Wolves in Idaho saved by biologists

Associated Press The Spokesman-Review

JEROME, Idaho – The Idaho Department of Fish and Game won’t be able to kill wolves in northern Idaho’s Clearwater region anytime soon because state biologists haven’t met criteria set out by the U.S. Fish and Wildlife Service.

Fish and Game had hoped to kill wolves this year to boost Clearwater region elk herds, after a new rule adopted last January by Fish and Wildlife loosened restrictions on killing wolves. But under the rule, Fish and Game has to show that elk numbers are below state objectives and prove wolves are preventing them from recovering.

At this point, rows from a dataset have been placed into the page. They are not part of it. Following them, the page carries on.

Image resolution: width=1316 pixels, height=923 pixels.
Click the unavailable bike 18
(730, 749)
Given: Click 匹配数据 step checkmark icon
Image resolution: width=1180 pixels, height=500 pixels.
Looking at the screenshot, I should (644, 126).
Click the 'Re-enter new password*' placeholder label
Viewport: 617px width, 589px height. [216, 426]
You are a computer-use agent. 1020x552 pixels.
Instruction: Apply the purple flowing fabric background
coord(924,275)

“It’s a tough standard,” Commissioner Cameron Wheeler of Ririe said Thursday at the commission’s regular meeting. “They’ve made the standard so tough we might not be able to whack wolves.”

Hunters are concerned about the wolves and their effects on elk.

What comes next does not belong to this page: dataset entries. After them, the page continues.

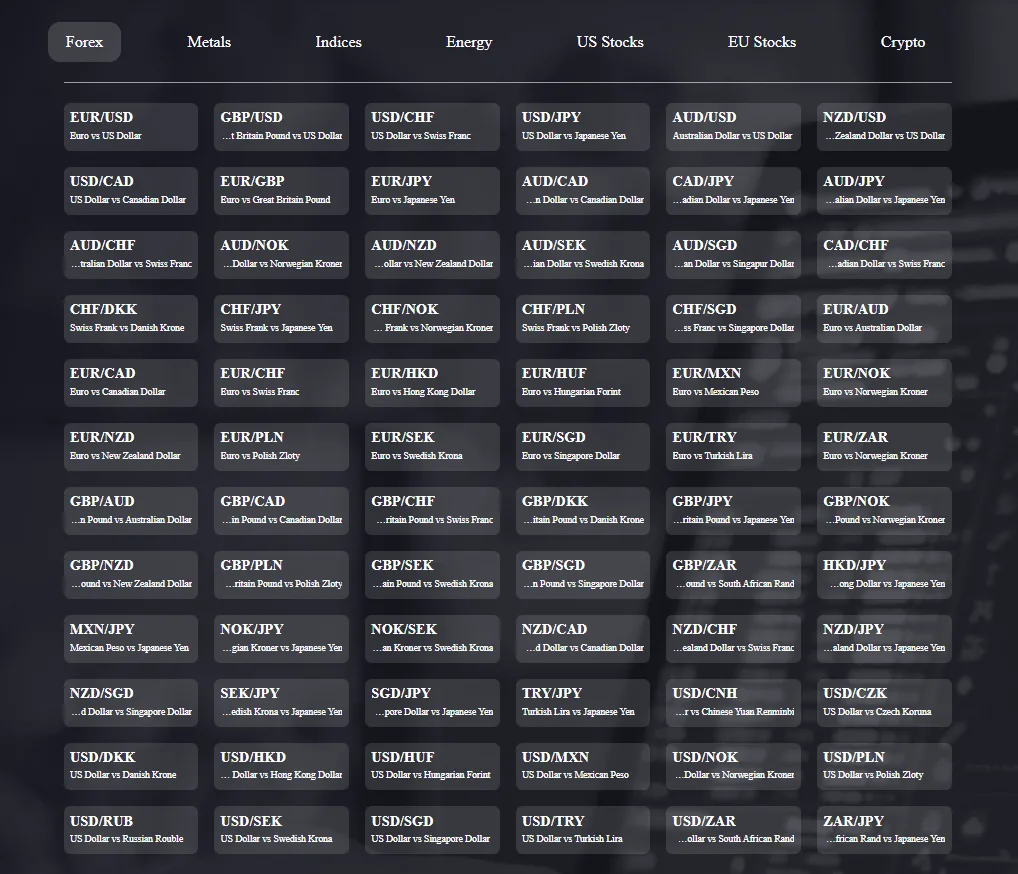Switch to the Metals tab
The width and height of the screenshot is (1018, 874).
[208, 42]
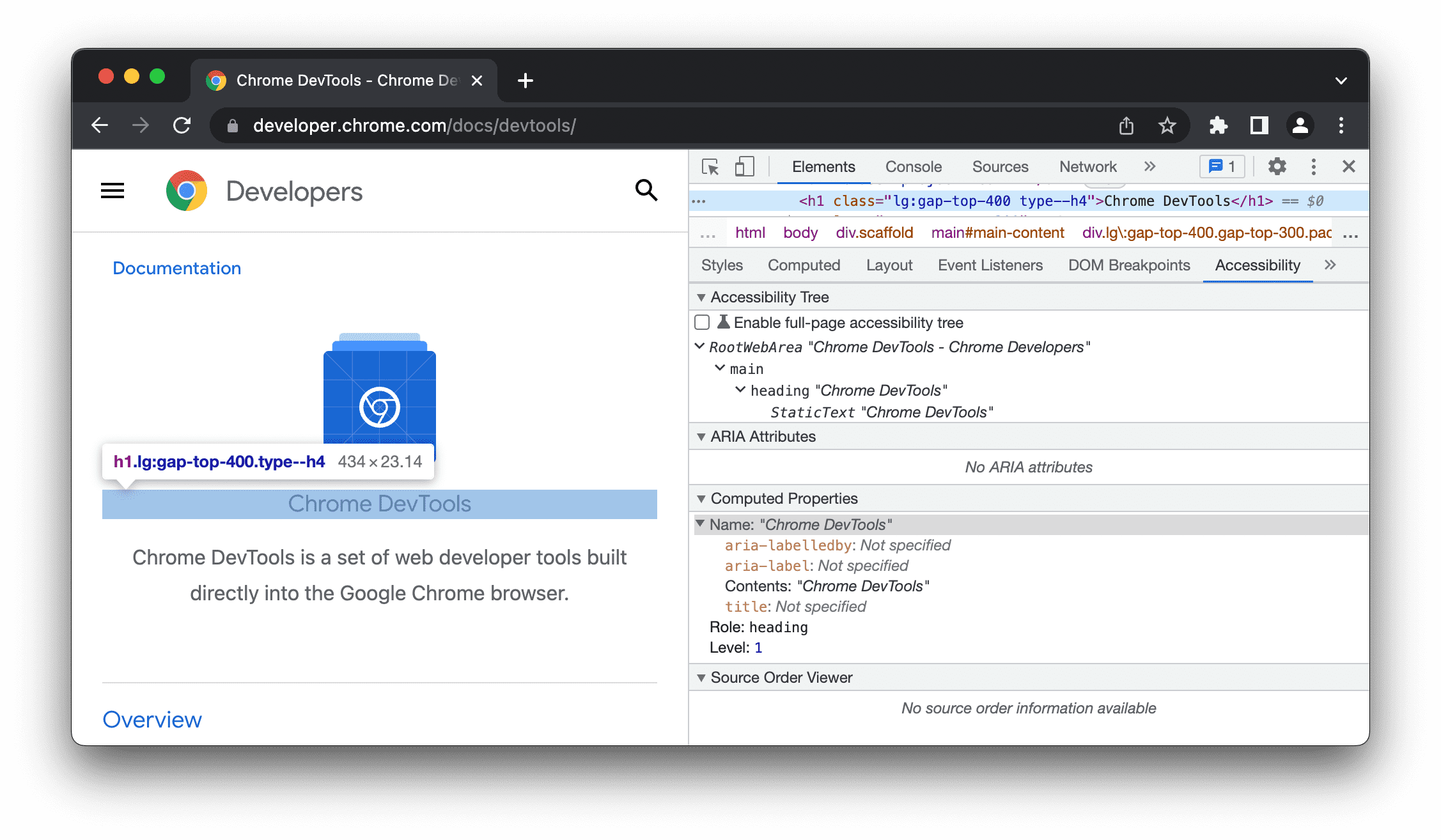This screenshot has width=1441, height=840.
Task: Click the Console panel icon
Action: coord(912,166)
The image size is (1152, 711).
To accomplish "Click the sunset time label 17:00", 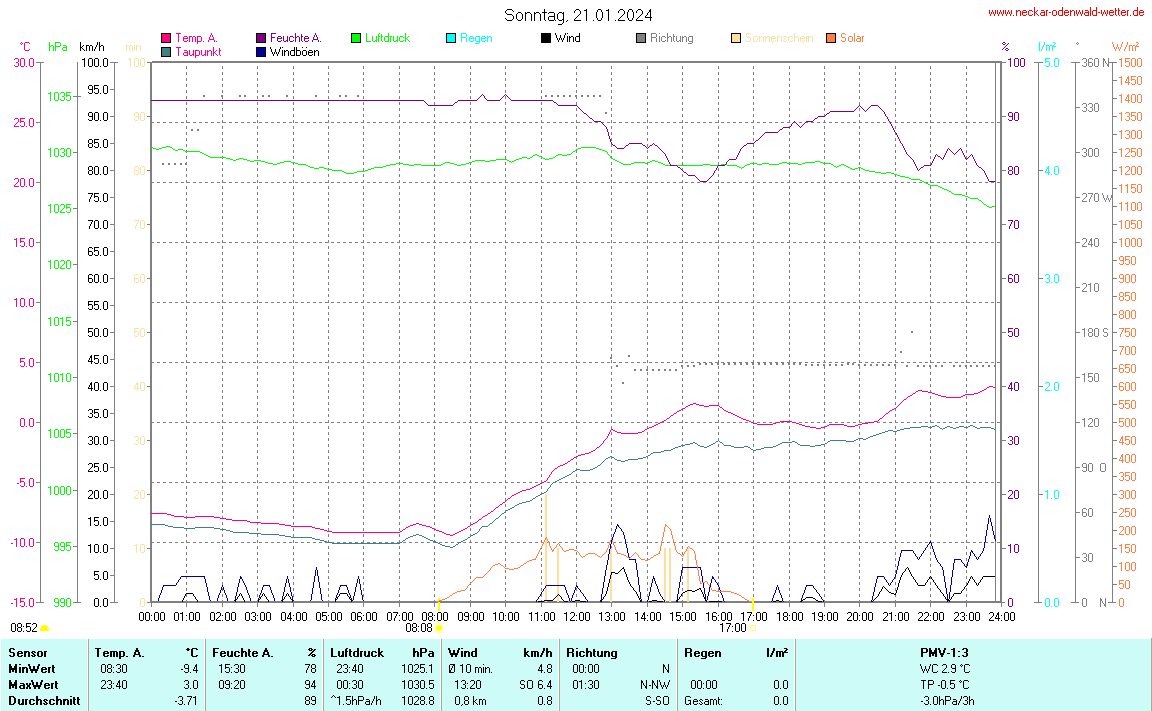I will [732, 628].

“It’s huge for us,” said Nate Helm, executive director of Sportsmen for Fish and Wildlife. “It’s probably the top topic today for sportsmen.”

There are currently about 525 wolves in Idaho, according to estimates from the Fish and Wildlife Service and the Nez Perce Tribe, said Steve Nadeau, large carnivore program manager with Fish and Game. He said that estimate may be low because the count is based on known packs and doesn’t include undocumented packs or lone wolves.

But so far, studies haven’t conclusively shown wolves are the primary cause of declining elk herds in some parts of the state.

The Clearwater region is made up of 16 big game management units. Of those units, elk are doing well in 13 and declining in three, Nadeau said. Of those three, Unit 10 has seen the elk population plummet from 11,000 in the early 1990s to about 2,600 in 2004.

“Wolves, we believe, are additive but not the primary cause for the decline,” Nadeau said.

Last winter, Fish and Game started a statewide study in which biologists attached radio collars to nearly 1,000 adult elk and deer. Of 337 adult cow elk with radio collars, 310 or 92 percent have survived so far. Fish and Game figures that 85 percent survival each year is considered normal and sustainable.

In the three hunting units in the Clearwater region where elk herds have struggled, 16 of the 81 radio-collared cow elk have died since last winter. Wolves killed five, mountain lions killed four, another four died of unknown causes, two died in accidents, and one was killed by a hunter.

Fish and Game big game manager Brad Compton said eight years of monitoring elk calves in one of those units showed mountain lions and bears killed more young elk than wolves.

“I am hearing from the professionals we’re going to have dueling data no matter what we do,” Commissioner John Watts of Boise said.